-- Start INPUT --

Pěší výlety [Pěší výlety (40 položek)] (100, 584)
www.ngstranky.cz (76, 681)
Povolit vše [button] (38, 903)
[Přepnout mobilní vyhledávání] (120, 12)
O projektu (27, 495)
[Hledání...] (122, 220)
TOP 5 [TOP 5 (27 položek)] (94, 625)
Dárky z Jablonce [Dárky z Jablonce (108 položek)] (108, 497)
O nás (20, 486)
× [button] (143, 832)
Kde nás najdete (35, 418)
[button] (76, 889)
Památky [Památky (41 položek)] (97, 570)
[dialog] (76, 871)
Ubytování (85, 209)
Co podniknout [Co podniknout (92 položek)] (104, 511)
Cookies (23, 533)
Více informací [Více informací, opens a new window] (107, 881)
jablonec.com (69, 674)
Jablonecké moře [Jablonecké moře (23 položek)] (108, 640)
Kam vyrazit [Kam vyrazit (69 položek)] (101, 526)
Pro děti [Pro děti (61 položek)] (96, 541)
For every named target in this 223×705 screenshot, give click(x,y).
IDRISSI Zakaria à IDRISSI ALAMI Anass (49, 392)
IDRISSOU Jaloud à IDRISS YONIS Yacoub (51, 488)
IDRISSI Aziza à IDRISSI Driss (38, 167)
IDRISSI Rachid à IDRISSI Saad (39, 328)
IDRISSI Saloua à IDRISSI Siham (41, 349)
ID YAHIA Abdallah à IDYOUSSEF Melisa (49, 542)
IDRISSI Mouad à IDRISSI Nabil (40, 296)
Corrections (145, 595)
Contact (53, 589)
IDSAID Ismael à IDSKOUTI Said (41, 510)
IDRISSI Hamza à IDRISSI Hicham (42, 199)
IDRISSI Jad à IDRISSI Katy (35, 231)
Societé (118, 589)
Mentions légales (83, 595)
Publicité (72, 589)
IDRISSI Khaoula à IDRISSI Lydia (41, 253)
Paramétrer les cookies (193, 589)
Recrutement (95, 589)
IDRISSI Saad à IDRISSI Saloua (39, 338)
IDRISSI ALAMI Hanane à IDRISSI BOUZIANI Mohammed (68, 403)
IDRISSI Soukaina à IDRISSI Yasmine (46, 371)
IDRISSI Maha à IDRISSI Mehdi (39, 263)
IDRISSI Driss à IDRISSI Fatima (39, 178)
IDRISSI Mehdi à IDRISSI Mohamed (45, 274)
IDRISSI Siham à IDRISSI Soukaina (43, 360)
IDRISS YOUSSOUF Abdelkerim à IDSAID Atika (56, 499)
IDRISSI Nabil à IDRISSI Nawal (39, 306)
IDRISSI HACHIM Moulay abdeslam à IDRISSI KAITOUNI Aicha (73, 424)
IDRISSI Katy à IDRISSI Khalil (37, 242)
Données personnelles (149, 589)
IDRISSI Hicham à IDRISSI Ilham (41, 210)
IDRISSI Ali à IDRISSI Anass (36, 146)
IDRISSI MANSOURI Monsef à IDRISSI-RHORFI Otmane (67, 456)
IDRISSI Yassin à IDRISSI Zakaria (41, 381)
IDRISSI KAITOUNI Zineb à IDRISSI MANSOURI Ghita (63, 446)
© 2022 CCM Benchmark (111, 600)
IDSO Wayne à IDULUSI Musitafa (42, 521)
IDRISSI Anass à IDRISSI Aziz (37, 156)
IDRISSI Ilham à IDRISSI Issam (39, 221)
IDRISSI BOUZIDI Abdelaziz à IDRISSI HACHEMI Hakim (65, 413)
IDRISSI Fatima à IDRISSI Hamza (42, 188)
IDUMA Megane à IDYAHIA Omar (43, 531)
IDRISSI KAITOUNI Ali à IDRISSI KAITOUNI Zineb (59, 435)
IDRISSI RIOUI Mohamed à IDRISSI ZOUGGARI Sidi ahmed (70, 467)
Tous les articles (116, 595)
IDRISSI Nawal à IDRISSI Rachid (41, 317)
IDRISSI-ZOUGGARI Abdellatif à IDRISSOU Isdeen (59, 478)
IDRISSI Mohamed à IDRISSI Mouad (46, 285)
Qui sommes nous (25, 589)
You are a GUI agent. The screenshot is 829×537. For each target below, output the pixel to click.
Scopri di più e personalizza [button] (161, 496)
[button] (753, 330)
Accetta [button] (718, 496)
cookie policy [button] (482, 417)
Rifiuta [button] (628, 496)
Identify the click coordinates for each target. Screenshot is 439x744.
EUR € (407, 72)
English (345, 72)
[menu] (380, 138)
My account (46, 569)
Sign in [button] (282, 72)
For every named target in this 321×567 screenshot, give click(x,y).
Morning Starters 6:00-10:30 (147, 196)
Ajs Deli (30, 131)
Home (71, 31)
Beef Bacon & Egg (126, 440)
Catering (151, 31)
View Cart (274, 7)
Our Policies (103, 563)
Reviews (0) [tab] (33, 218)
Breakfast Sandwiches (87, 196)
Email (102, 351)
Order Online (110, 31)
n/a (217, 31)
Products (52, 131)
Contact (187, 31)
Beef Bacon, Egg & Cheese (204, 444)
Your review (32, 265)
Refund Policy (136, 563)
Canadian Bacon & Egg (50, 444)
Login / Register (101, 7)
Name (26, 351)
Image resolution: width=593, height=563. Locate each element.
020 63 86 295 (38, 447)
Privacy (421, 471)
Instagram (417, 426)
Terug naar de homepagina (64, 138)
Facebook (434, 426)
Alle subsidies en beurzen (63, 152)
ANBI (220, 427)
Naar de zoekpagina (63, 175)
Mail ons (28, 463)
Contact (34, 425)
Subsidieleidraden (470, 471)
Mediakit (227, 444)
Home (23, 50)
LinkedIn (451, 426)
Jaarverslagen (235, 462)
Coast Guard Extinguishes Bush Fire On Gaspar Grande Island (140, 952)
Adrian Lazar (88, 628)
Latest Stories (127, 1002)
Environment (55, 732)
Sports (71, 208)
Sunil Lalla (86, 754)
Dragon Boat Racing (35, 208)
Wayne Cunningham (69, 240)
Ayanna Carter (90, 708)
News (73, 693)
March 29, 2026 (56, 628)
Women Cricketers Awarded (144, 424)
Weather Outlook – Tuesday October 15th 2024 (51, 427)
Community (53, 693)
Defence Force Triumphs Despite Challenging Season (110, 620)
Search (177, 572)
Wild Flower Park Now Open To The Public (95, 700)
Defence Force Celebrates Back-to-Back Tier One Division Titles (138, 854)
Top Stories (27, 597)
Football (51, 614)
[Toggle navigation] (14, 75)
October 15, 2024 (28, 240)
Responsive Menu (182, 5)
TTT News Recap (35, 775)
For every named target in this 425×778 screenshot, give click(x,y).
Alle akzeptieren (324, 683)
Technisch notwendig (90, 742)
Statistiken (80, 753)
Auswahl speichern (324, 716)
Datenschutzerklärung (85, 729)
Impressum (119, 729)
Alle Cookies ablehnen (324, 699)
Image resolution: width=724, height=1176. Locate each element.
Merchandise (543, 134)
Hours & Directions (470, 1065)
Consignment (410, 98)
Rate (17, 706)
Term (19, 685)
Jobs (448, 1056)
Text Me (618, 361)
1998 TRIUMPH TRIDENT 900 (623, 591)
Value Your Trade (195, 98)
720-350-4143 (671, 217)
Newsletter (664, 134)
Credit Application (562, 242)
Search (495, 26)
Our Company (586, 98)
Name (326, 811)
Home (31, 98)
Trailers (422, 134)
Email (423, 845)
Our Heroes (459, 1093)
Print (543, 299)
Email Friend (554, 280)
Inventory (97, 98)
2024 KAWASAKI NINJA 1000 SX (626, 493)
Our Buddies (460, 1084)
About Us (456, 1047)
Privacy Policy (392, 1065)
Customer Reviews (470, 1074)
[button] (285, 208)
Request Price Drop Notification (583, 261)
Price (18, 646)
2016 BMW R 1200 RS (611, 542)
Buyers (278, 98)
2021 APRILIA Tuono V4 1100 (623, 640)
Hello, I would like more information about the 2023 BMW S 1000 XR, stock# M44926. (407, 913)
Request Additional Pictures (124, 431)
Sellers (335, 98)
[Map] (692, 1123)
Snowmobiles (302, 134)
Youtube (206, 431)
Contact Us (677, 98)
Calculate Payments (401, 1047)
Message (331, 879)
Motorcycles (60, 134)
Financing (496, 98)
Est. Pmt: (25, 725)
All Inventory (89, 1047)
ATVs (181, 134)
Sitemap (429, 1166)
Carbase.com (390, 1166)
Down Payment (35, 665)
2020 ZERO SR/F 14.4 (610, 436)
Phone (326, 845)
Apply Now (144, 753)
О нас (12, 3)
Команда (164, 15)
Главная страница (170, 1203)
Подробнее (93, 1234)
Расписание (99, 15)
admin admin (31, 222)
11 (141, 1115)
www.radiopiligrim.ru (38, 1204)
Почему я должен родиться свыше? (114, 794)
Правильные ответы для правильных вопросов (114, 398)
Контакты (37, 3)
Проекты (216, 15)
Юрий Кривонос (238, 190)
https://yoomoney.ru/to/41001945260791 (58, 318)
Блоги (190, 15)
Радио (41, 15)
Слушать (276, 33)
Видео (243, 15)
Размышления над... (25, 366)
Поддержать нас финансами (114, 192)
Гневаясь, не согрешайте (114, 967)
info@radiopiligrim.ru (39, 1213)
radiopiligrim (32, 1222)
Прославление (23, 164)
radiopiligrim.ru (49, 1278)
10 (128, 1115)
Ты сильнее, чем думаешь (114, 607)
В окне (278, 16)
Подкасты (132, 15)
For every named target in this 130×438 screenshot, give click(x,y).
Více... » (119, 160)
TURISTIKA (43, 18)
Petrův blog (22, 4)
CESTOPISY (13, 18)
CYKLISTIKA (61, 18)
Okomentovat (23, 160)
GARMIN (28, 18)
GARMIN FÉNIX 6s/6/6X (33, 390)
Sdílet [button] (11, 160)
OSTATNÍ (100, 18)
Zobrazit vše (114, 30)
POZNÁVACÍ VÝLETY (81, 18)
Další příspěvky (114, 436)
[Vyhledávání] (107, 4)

-- End INPUT --

AIM> From the items above, pick out every line that contains the string "target", matching upper and lower case exactly.

ANSWER FOR THIS EXERCISE>
For every named target in this 223×705 screenshot, give click(x,y).
You are a GUI agent. The screenshot is 829×537. For each target below, output the pixel to click.
Identify the click coordinates for each target. Screenshot is 439x744.
For every named target in this 321×567 screenshot, give click(x,y).
For every named target in this 425×778 screenshot, give click(x,y).
For every named target in this 130×438 screenshot, give click(x,y).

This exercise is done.